Ему не ответили. Принесли круг, спиленный с целого ствола дерева. Судя по годичным кольцам, дерево росло не меньше тысячи лет. Годы были выкрашены в различные цвета. Центр — раннее детство, был розовым, развитие — оранжевым, созревание — синим, юность — желтой, молодость — зеленой, ранняя зрелость — коричневой, средняя зрелость — красной, поздняя зрелость — фиолетовой. Обод, непосредственно предшествовавший смерти, был белым.

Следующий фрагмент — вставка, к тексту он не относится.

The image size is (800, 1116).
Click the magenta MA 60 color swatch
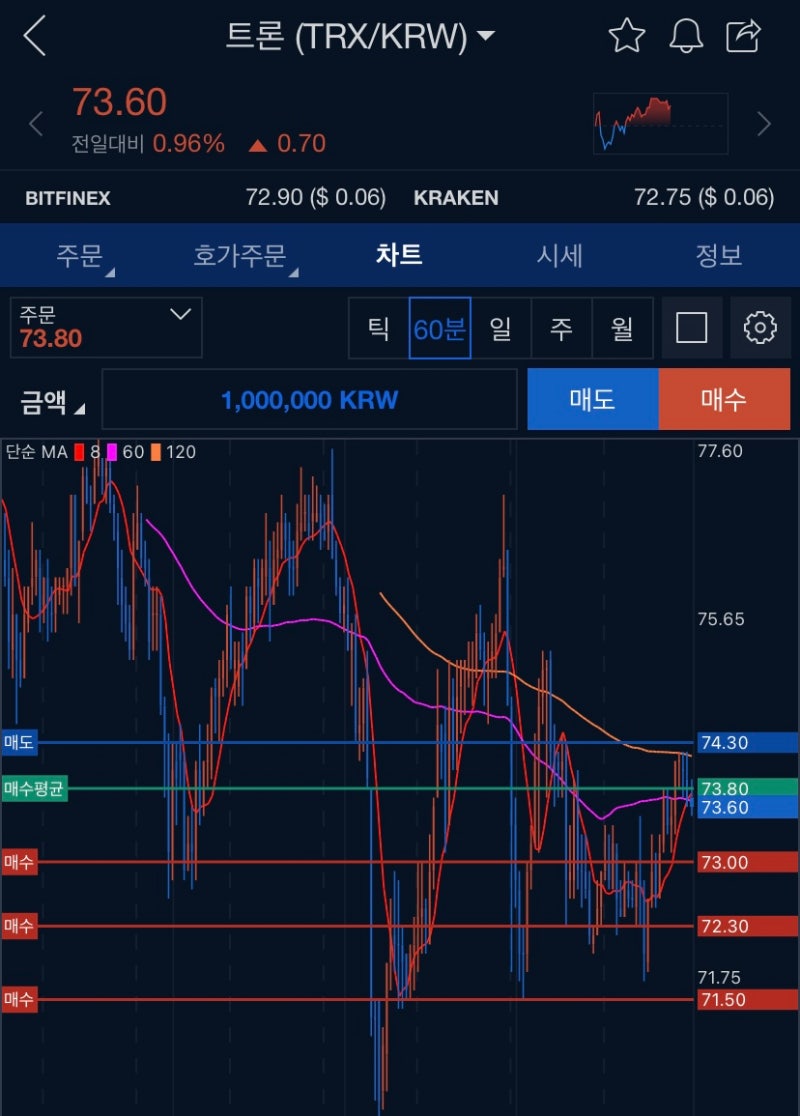pos(114,452)
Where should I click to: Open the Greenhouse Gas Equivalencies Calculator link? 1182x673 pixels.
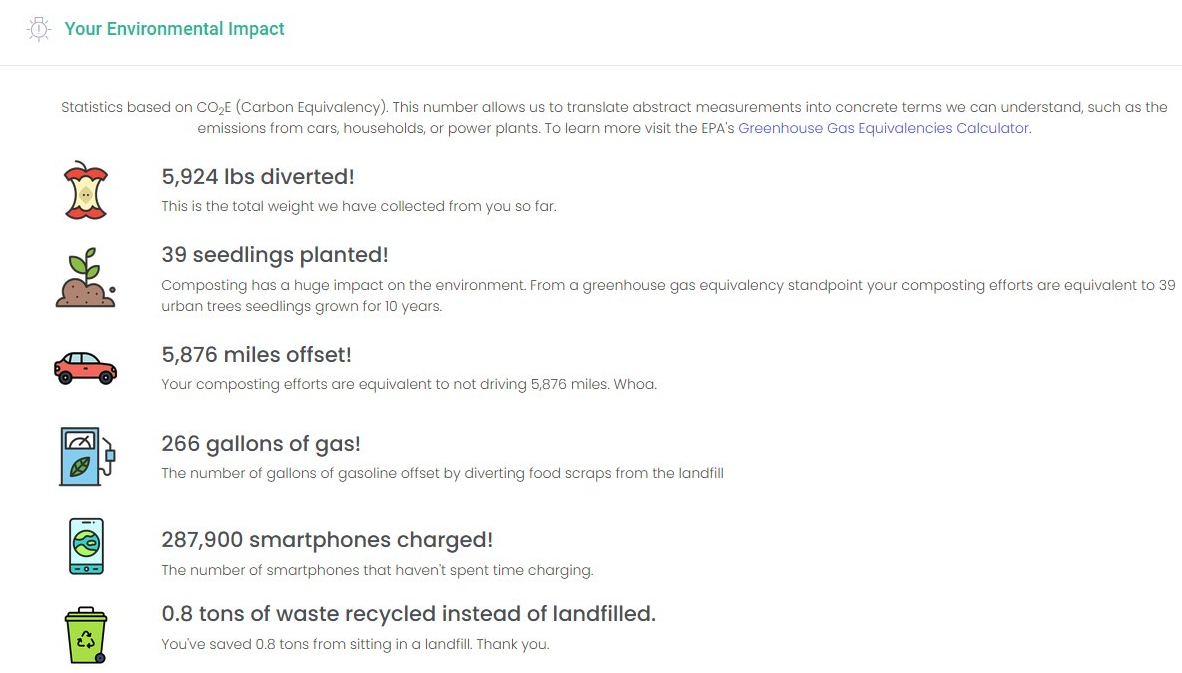click(883, 128)
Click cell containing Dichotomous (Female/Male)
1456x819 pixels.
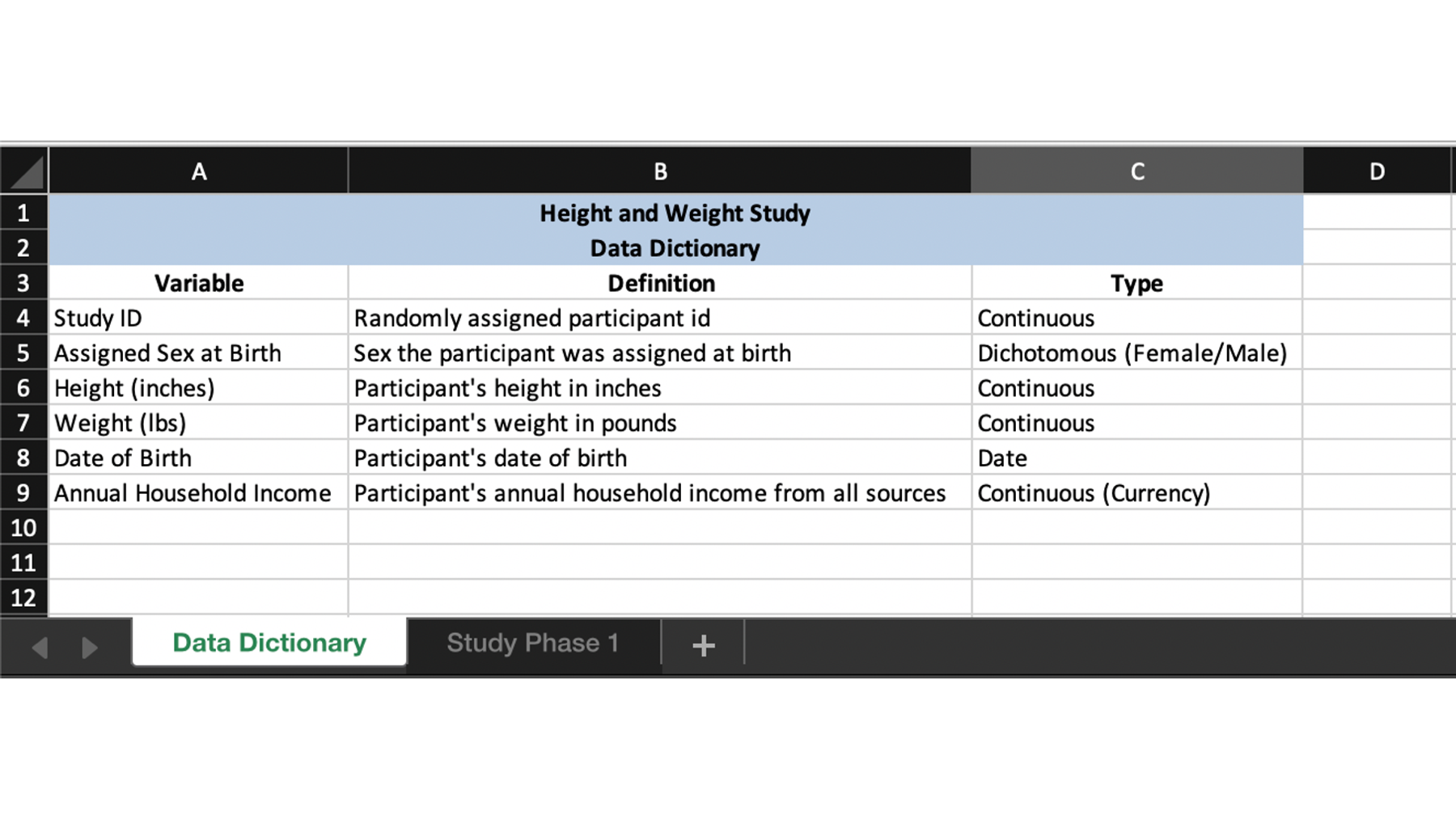click(1137, 353)
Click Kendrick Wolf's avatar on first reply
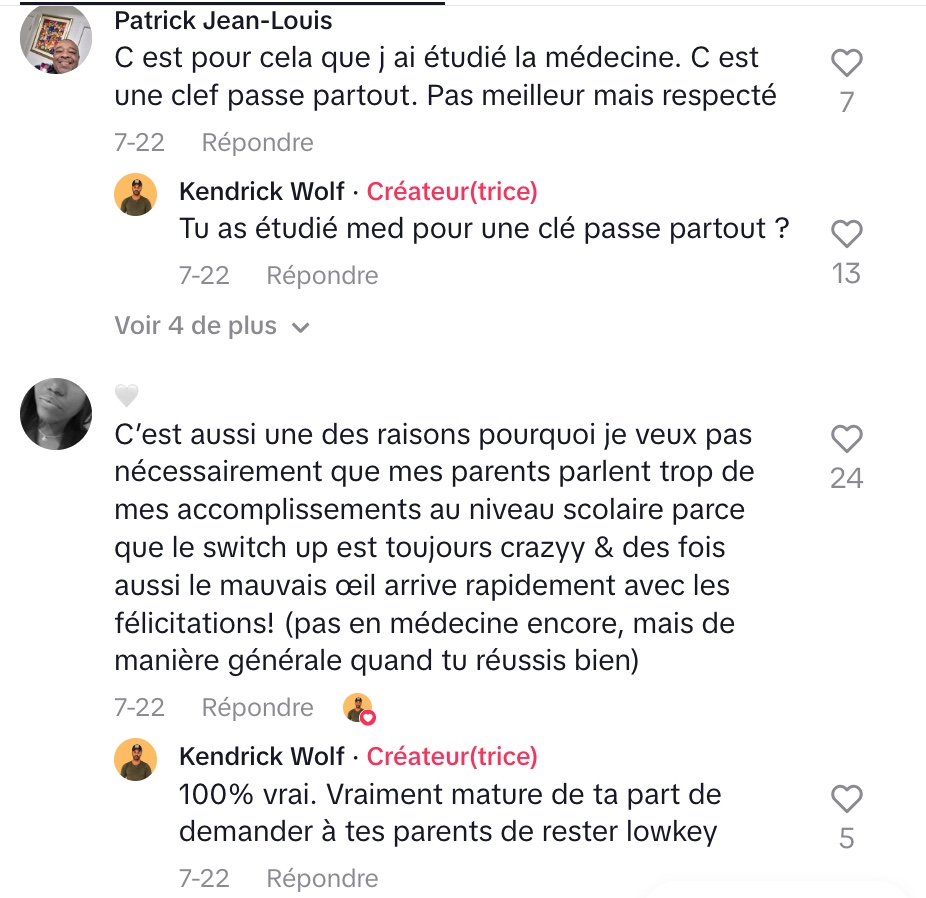 click(x=136, y=194)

Рядом с каждым участником пира поставили по круглой корзиночке с шестью маленькими ярко оперенными дротиками. Мальчиков также не обошли. Матакура, славившийся своим мастерством в бросании «ястребов», метнул первым. Дротик с зеленым хвостом вонзился точно в центр круга.

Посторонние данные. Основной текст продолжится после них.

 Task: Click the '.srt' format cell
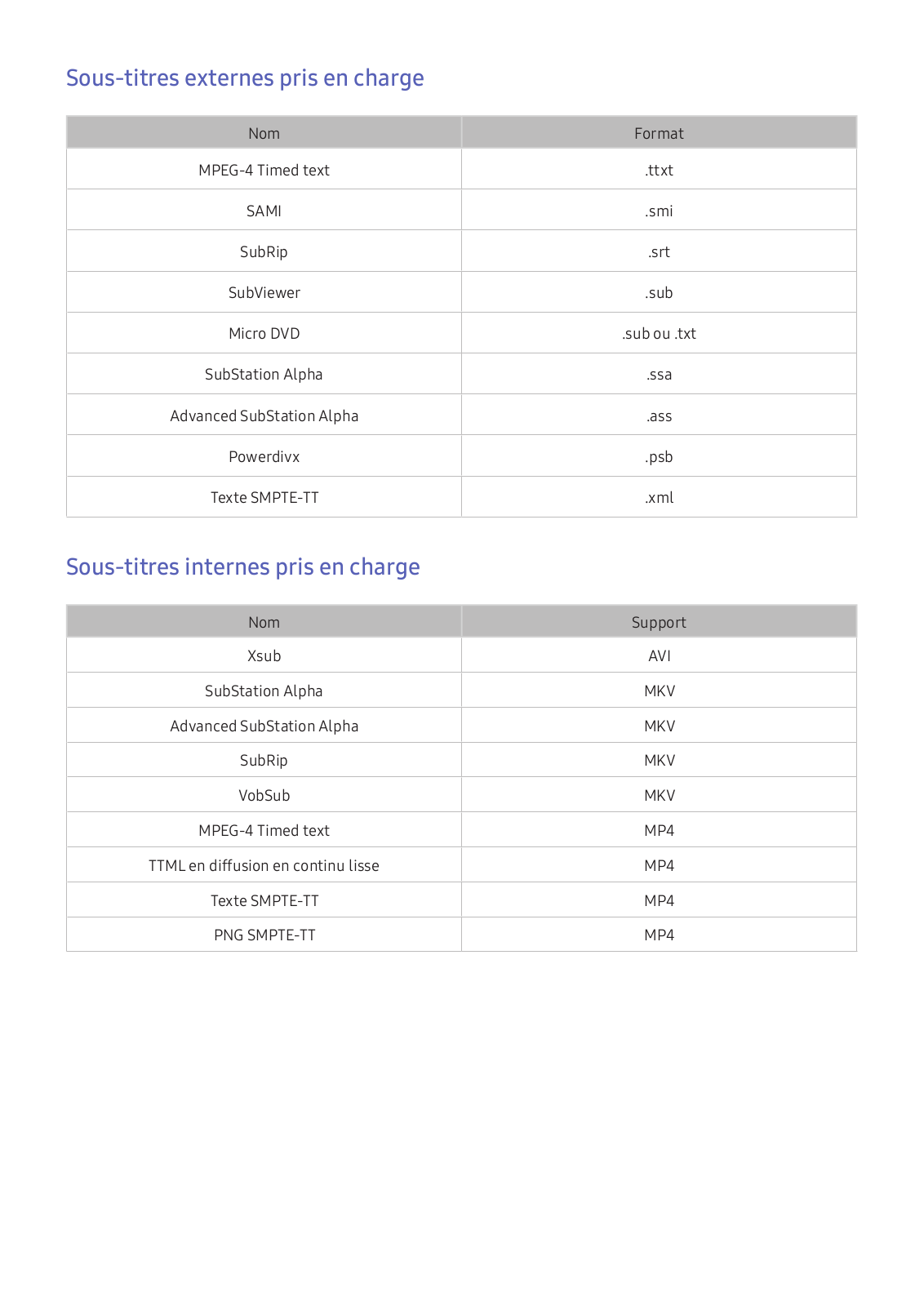click(x=659, y=251)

— Ну ясно, — сказал Серзак и тоже метнул.
Его дротик с фиолетовым оперением вонзился в белый обод. Все засмеялись. Особенно громко смеялись мальчики.
— Каждому дано только то, что ему дано, — заметил Серзак и отодвинул корзинку с дротиками подальше.
Все стали метать по очереди. Даже Горкан скромно сделал дротику Матакуры обрамление из красных перьев. Только Конан не проявил никакого интереса.
Короткая южная ночь прошла незаметно. Ближе к утру, когда все стали симпатичны друг другу, а солнце полезло на небосклон с бесстыдством храмовой танцовщицы, раздался перезвон ручных и ножных браслетов и в дом вбежала золотоволосая белая девушка. Она была в красной одежде. Живот, плечи, руки и ноги оставались открытыми. Волосы были украшены мелкими красными цветами.
— Отец! — воскликнула она и простерла руки к вождю. — Я хочу станцевать нашему гостю мой танец!
— Дочь моя, мой гость — твой гость, — ответил Гхоро. — Танцуй, Натая!
Все оживились. Конан невозмутимо кивнул в ответ на устремленный на него взгляд вождя. Гхоро хлопнул в ладоши.
Принесли несколько музыкальных инструментов — флейты, маленькие барабаны, трещотки. Желающие помузицировать мгновенно разобрали их и полилась нервная, цепляющая мелодия. Повели флейты и барабаны, трещотки поддержали их, равно как и женщины, запевшие без слов.